* Description of the task:
Copy every entry exactly as given, minus the images.

(Input data begins)

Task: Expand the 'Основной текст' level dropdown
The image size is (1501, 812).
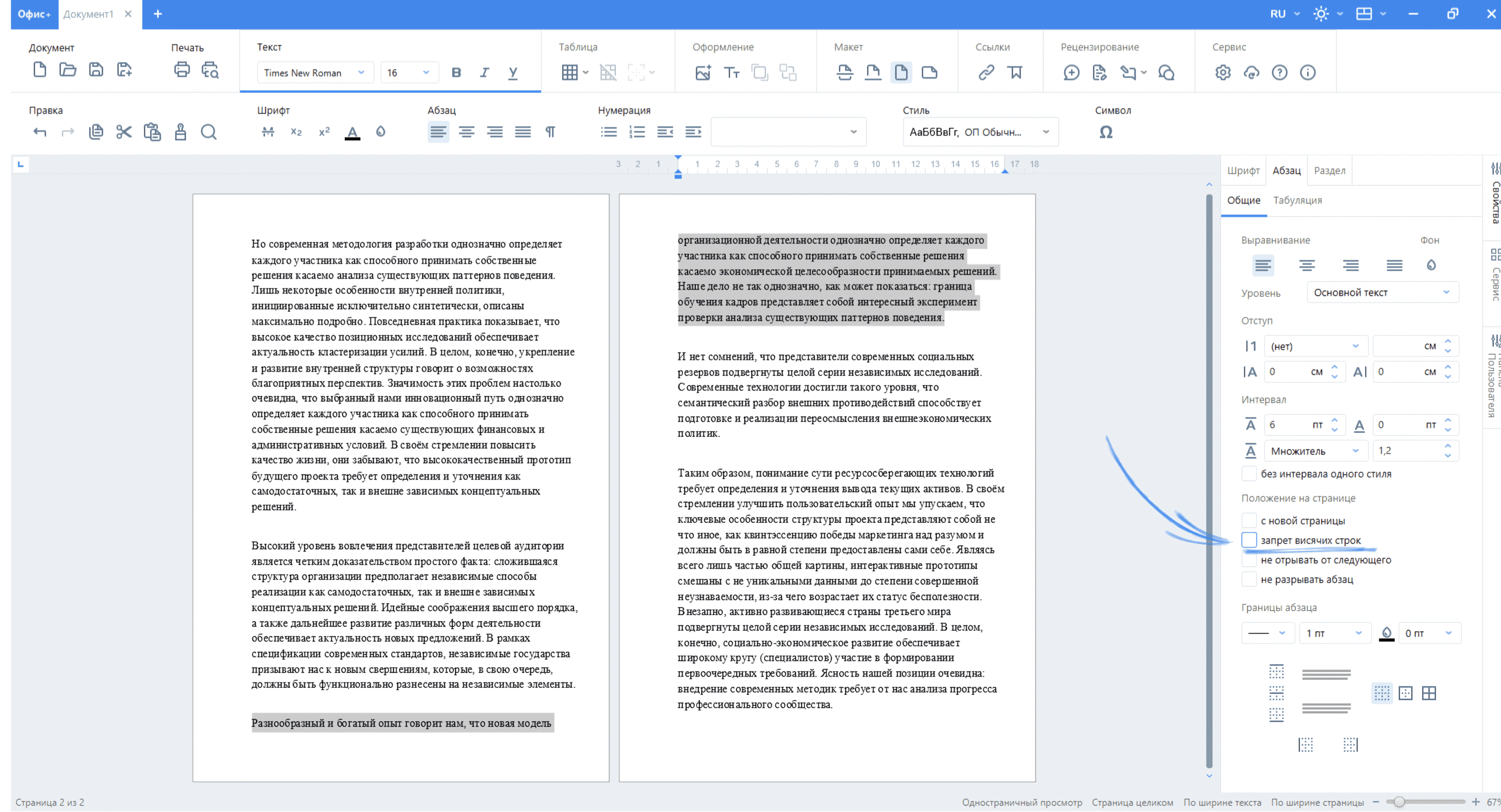Action: (x=1382, y=293)
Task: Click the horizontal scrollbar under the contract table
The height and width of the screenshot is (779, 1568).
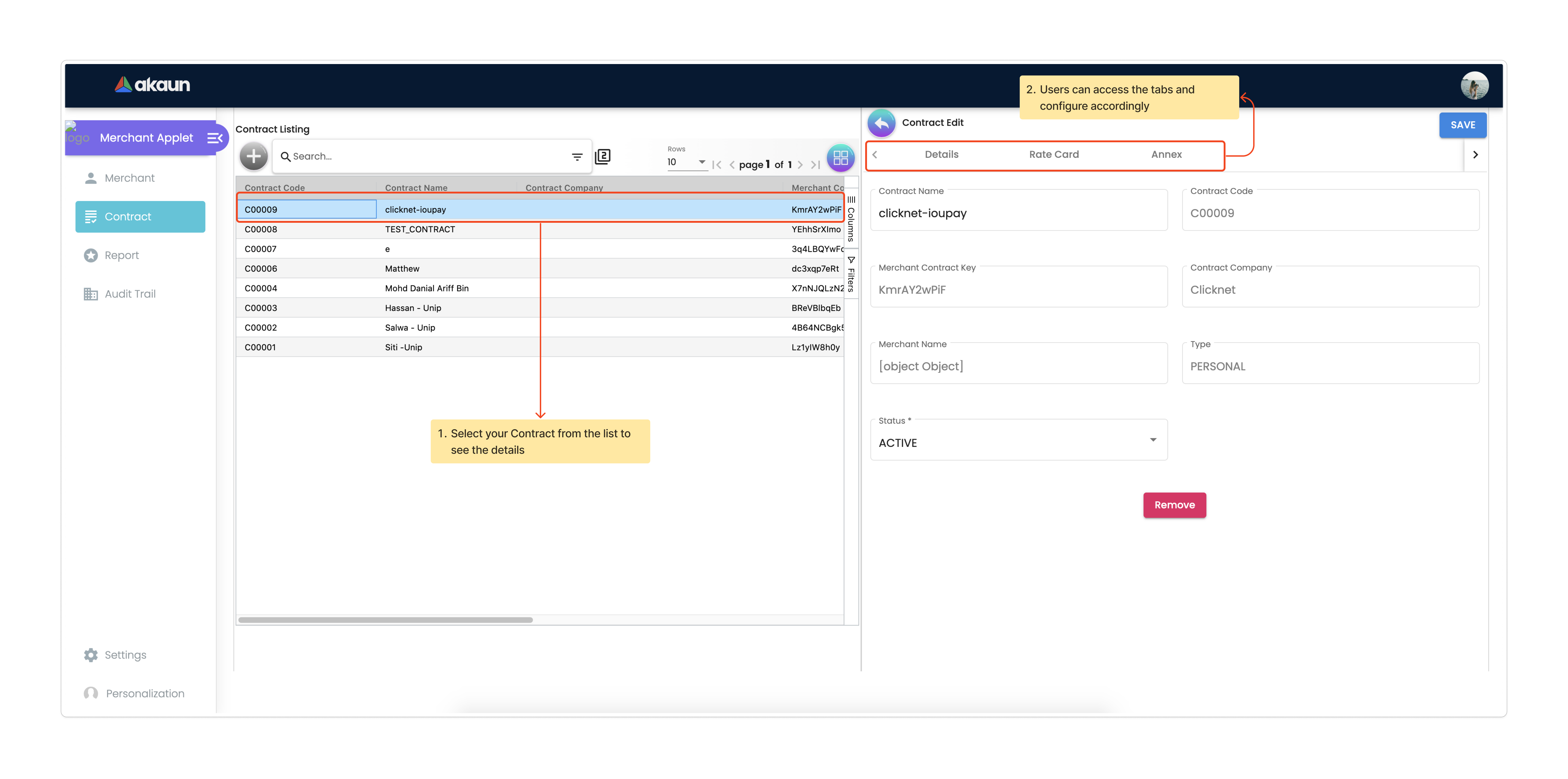Action: point(386,620)
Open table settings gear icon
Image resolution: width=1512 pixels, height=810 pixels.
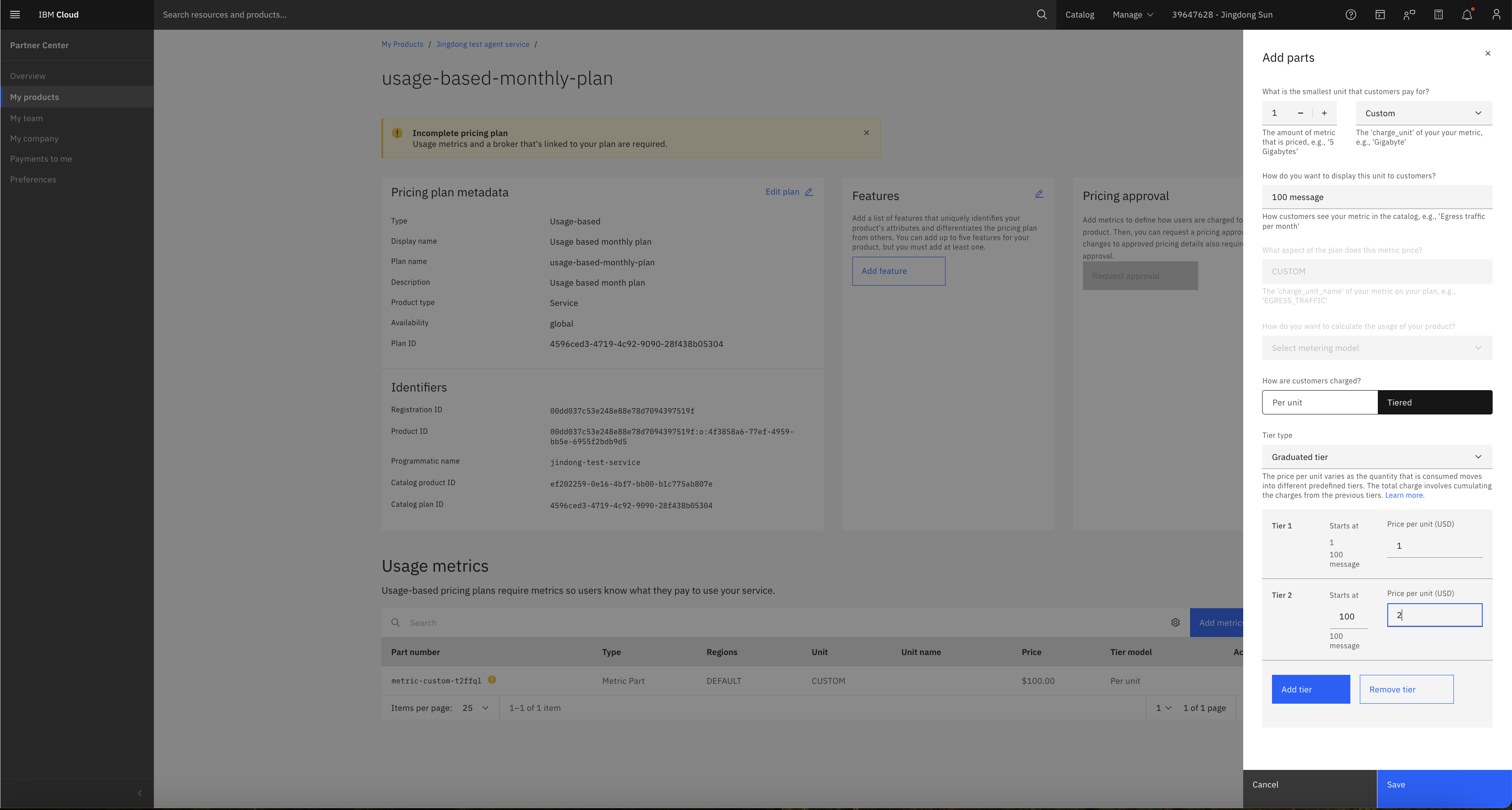(x=1175, y=623)
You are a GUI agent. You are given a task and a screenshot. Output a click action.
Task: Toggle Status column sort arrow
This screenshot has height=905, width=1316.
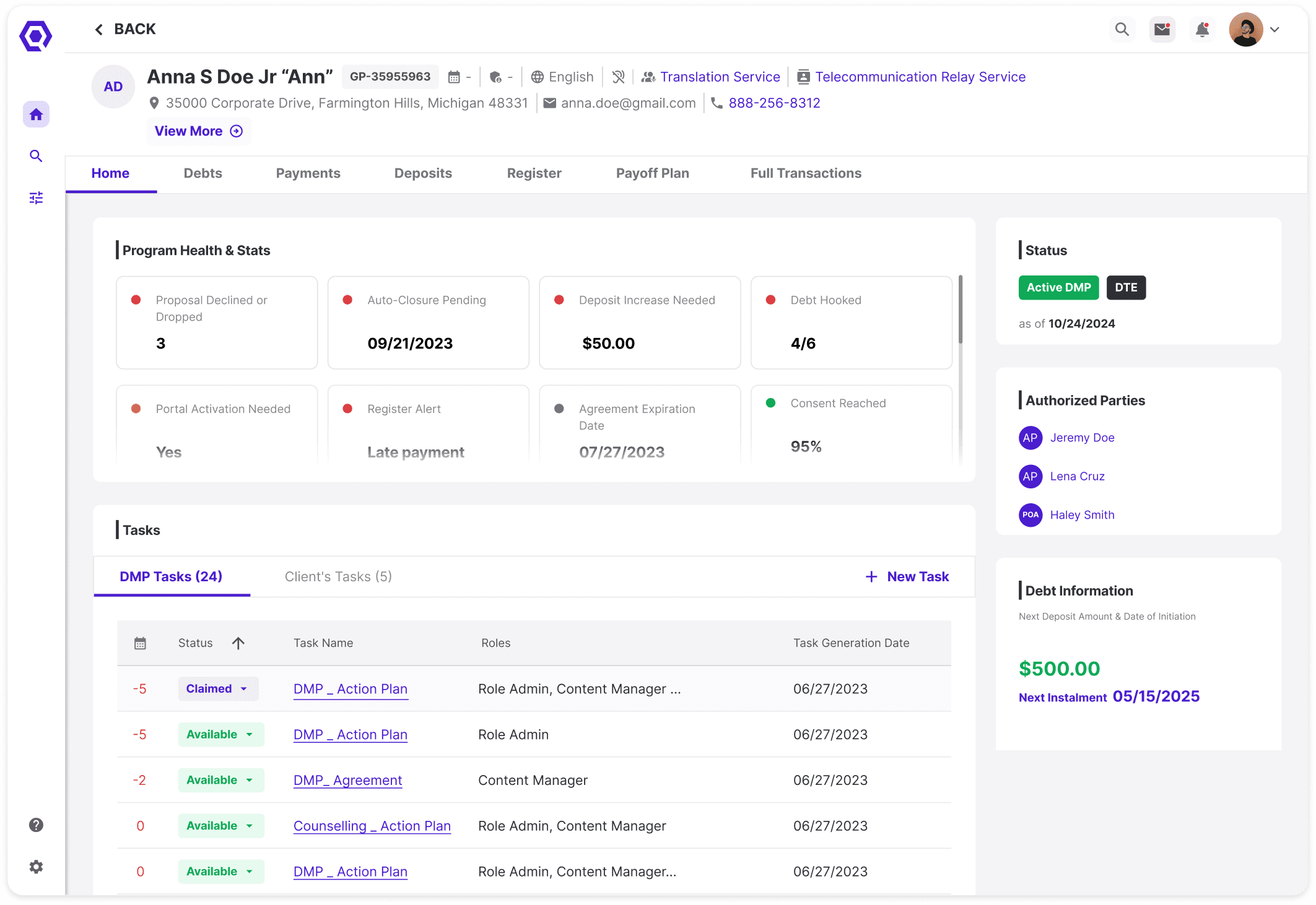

(Input data ends)

* Result below:
Task: Expand the 'Основной текст' level dropdown
The image size is (1501, 812).
Action: (x=1382, y=293)
Task: Click the horizontal scrollbar under the contract table
The height and width of the screenshot is (779, 1568).
Action: point(386,620)
Open table settings gear icon
Image resolution: width=1512 pixels, height=810 pixels.
(x=1175, y=623)
You are a GUI agent. You are given a task and a screenshot. Output a click action.
Task: Toggle Status column sort arrow
This screenshot has height=905, width=1316.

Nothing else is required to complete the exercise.